Depois, quando tempo e como se desenrola esse poder?

As pessoas "entram e saem", podem ser demitidas, ficam no poder a vida toda e depois a sua filha ou filho, por vontade divina, herda esse poder?

Como podem perceber, é na resposta a estas questões que encontramos os vários tipos de regimes como as repúblicas e as monarquias e os tipos de exercício de poder desde as democracias parlamentares, às ditaduras, oligarquias e tiranias.

Também, até aqui, nada de mais simples.

Quase todas as Nações tiveram de tudo, refletindo mais fatores externos do que internos, desde o período da história, os equilíbrios geopolíticos e geoestratégicos, variadíssimos fatores económico-financeiros, culturais, religiosos, entre muitos outros.

As culturas, os povos, as nações, tal como os Seres Humanos, também evoluem, também aprendem, também são capazes de grandes feitos, mas também de grandes erros...

Por isso quase todos passaram por quase tudo e quando, como se costuma dizer, não trouxe vantagem, trouxe aprendizagem!

O caso começa a tornar-se mais complexo quando se começa a questionar não a forma, mas o modo como se governa o Estado.

E aqui surgem as grandes divisões, especialmente a partir do século XVIII.

Uns afirmam que é o povo que deve, quase diretamente, governar, outros que o povo deve ser governado, levando a sua vida e entregando esse encargo, essa penosa tarefa, a quem o sabe, de facto, fazer; outros afirmam que o Estado é, de facto, de todos, por isso tudo é de todos, outros defendem que o Estado é a soma da propriedade dos seus cidadãos e cabe a cada um, sendo cada vez mais rico, fazer, por consequência, o Estado, por isso todos, mais ricos.

É aqui, do modo como se exerce o governo e as prioridades desse exercício, que encontramos as grandes filosofias políticas como o Liberalismo, o Comunismo, o Socialismo, a Social Democracia e até o Nacional Socialismo e o Fascismo porque, concordemos ou não, são, de facto e também, embora distorcidas, filosofias políticas e modos de exercer o poder.

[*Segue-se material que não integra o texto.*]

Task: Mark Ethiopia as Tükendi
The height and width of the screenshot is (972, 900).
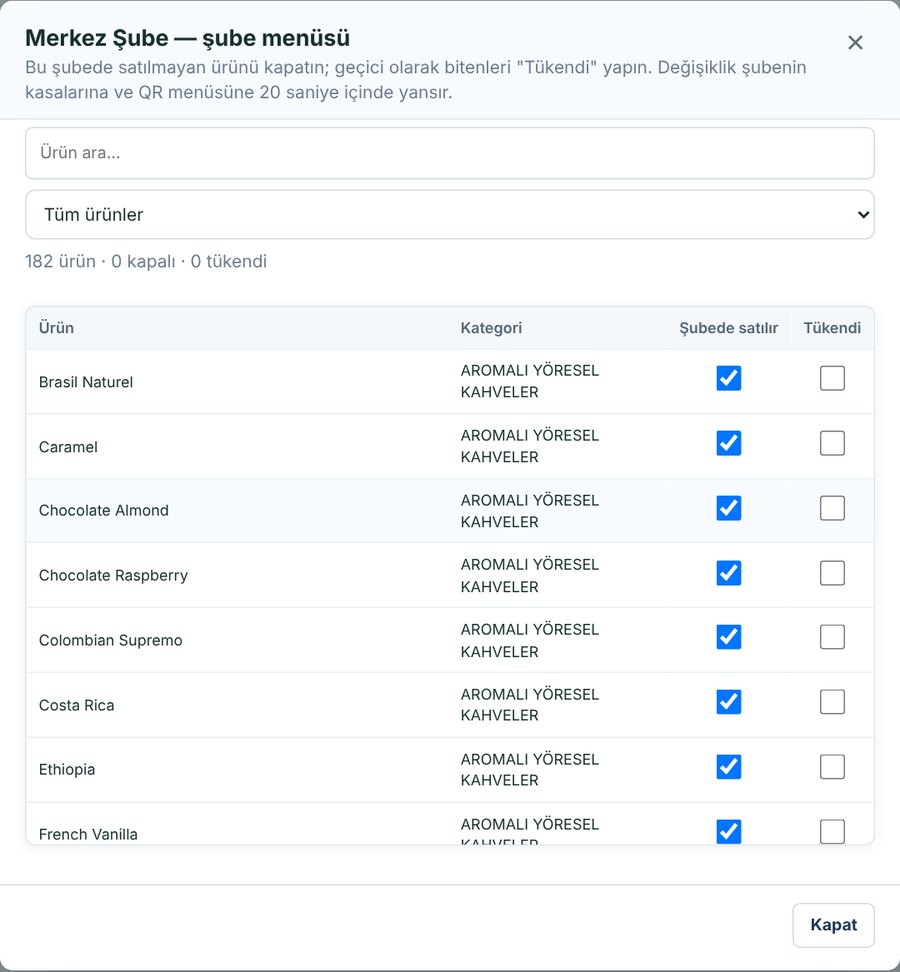Action: (832, 767)
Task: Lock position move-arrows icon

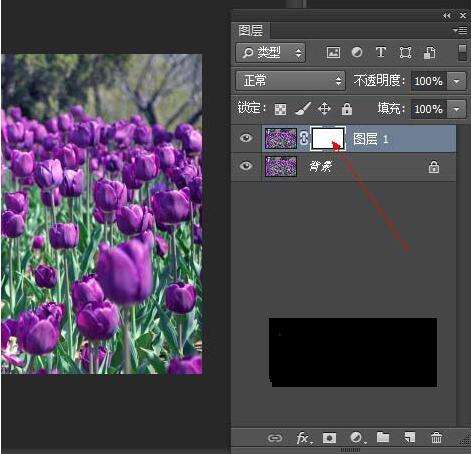Action: [324, 109]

Assim, e também por volta do século XIX (embora o fenómeno tivesse começado por volta do século XVI) , vários indivíduos, beneficiando, especialmente, das democracias mais ou menos representativas, começaram a unir-se "em volta" da filosofia que achavam mais eficaz, correta e justa para governar o seu país.

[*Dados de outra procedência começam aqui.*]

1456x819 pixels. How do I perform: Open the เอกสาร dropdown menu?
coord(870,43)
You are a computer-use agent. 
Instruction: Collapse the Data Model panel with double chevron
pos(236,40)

E os Partidos Políticos são só isso:

Grupos de cidadãos que partilham uma mesma ideia, um mesmo método, um mesmo modo de gerir a "Coisa Pública".

Claro que, em democracias, esses partidos, tentaram, desde sempre, convencer os restantes cidadãos eleitores, que o seu modo de governar, as suas ideias, os seus projetos eram os melhores e por isso, e só por isso, deviam votar neles.

Era o tempo da política civilizada, da política das convicções, em que se acreditava no que se dizia, em que se defendia o que se pensava e em que o bem da Nação, não era só um dos, mas o único propósito.

Era o tempo em que a política era um ato de servir a Pátria e um esforço para a deixar mais estável e próspera, embora, por vezes de um modo bastante distorcido.

Não se esqueçam que, para se conseguir isto, muitos trabalharam, muitos dedicaram a sua vida, deram o seu esforço, passaram sacrifícios, privações, muitos, mas muitos, perderam o seu modo de vida, os seus bens, as suas famílias, a liberdade e mesmo a vida.

Mas, em muitos países, como em Portugal, Angola, Brasil, e, felizmente, tantos outros, conseguiu-se a Liberdade e hoje desfrutamos do que chamamos de Estados de Direito Democrático.

O pior é que nos habituamos tanto que começamos a confundir a causa com a sua origem, começamos a perder a noção do verdadeiro objetivo e do real propósito.

Os partidos deixaram de ser grupos de cidadãos que partilham um ideal de governo para o país para passar a ser um grupo de cidadãos que quer conquistar o poder simplesmente pelo poder.

O poder deixou de ser um serviço para passar a estar ao serviço de grupos e interesses.

Os ideais, as ideologias, as filosofias políticas passaram a servir unicamente para definir nomes (atualmente nem isso)!

Desafio qualquer um de vocês a perguntar a qualquer membro de uma qualquer juventude partidária, as bases filosóficas do seu partido, os seus ideais fundamentais e o nome dos seus ideólogos fundadores.

Eu já fiz isso!

O resultado não foi bom!

E isto resultou em quê?

Não se faz política, porque, no fim de contas, a gestão da Polis, do Estado, o povo e o seu bem-estar e prosperidade são o que menos contam.

O que conta é a nomeação, é o cargo, é o posto, é a carreira.

Deixamos de ter indivíduos ao serviço do Estado e passamos a ter o Estado ao serviço de alguns indivíduos.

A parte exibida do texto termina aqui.